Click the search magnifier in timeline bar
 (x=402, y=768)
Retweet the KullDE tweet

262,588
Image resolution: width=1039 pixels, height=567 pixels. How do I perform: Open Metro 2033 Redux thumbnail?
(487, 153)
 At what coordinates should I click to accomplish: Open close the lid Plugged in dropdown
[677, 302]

--

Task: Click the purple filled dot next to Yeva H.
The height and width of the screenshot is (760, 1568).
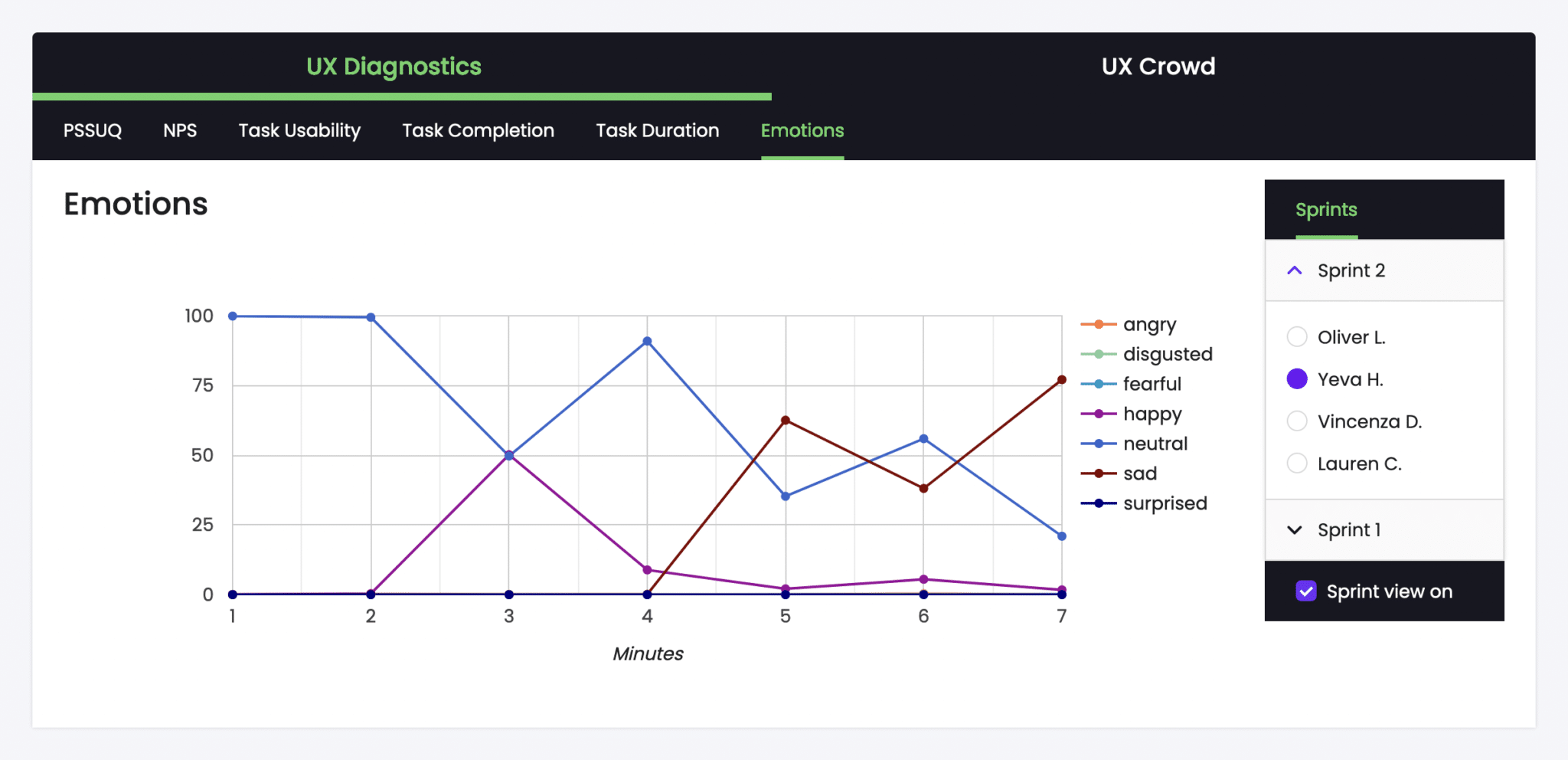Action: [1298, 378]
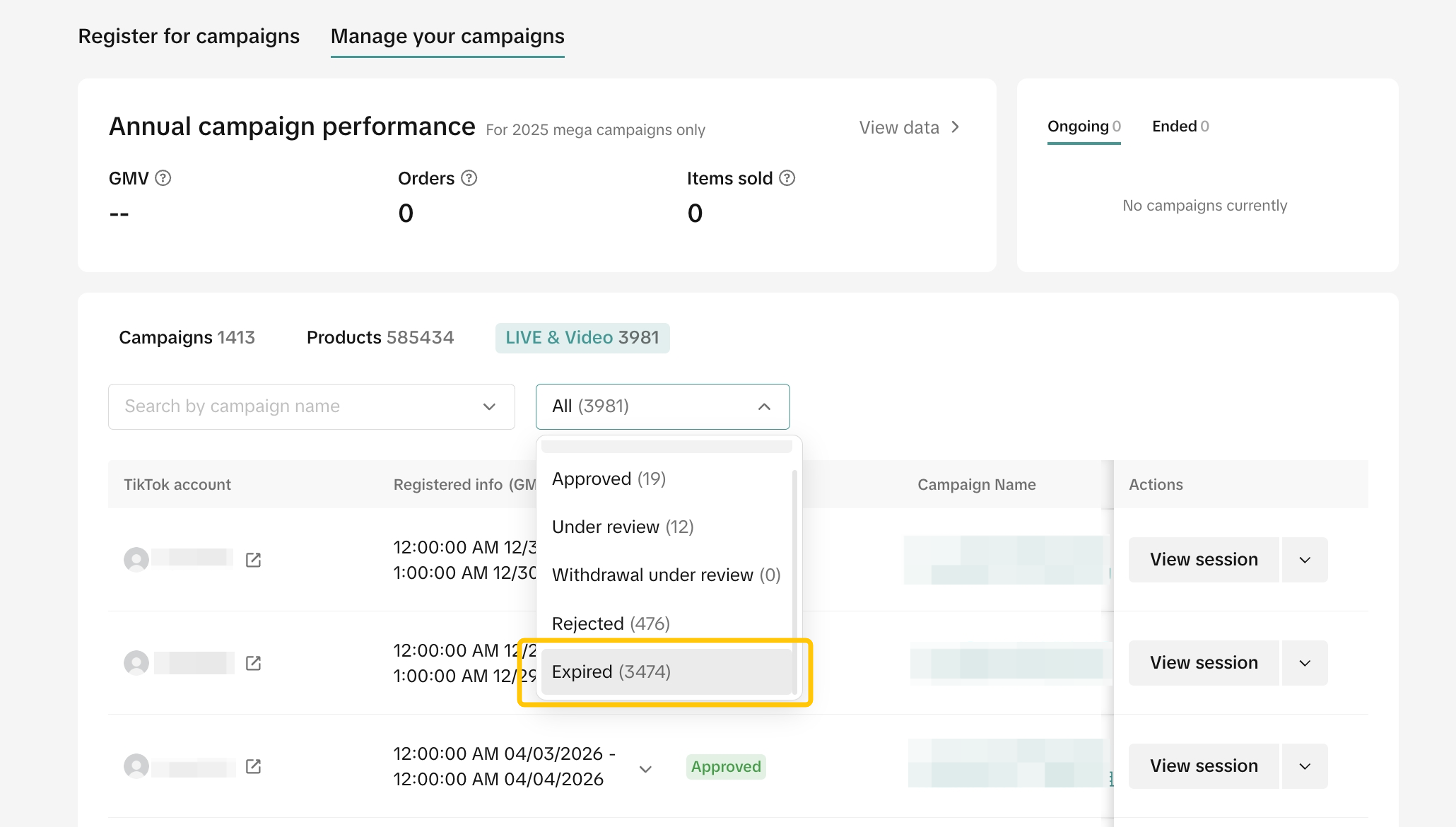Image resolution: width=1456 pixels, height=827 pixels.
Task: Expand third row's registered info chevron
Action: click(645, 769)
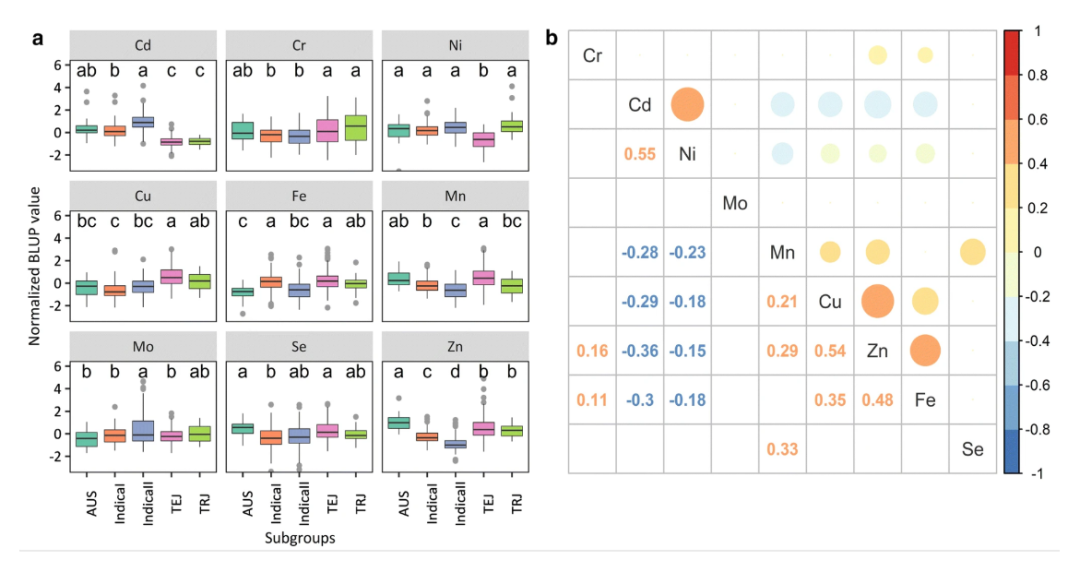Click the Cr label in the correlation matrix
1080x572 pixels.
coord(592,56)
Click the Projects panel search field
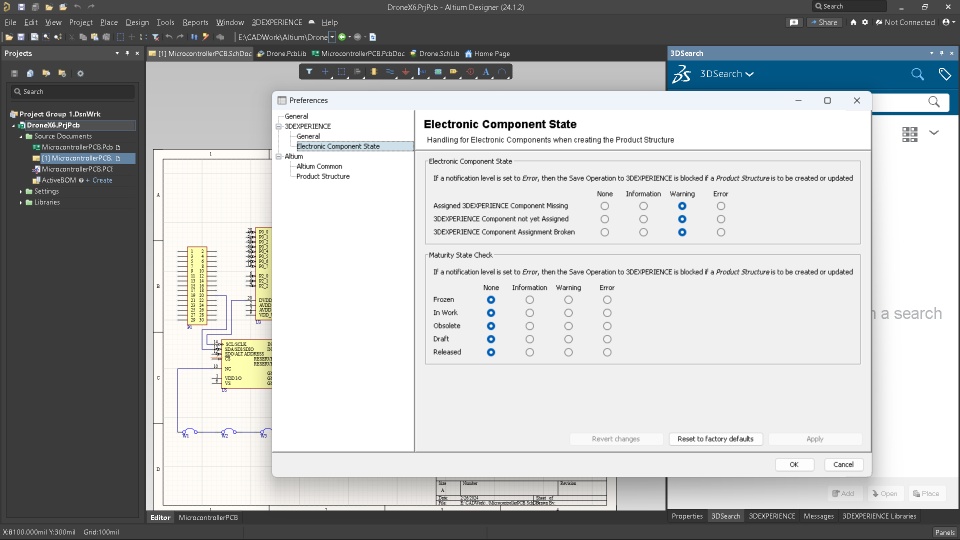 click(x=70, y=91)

STATED PROBLEM
Please repeat the entries from the line containing "Task: Click the" through the line containing "click(x=70, y=91)", swapping "purple" for "orange" and changing nothing else. Leave the pictures out.

SOLVED EXERCISE
Task: Click the orange filled dot next to Yeva H.
The height and width of the screenshot is (760, 1568).
Action: [1298, 378]
Image resolution: width=1456 pixels, height=827 pixels.
Task: Expand third row's registered info chevron
Action: click(645, 769)
Click the Cr label in the correlation matrix
1080x572 pixels.
coord(592,56)
Click the Projects panel search field
 click(x=70, y=91)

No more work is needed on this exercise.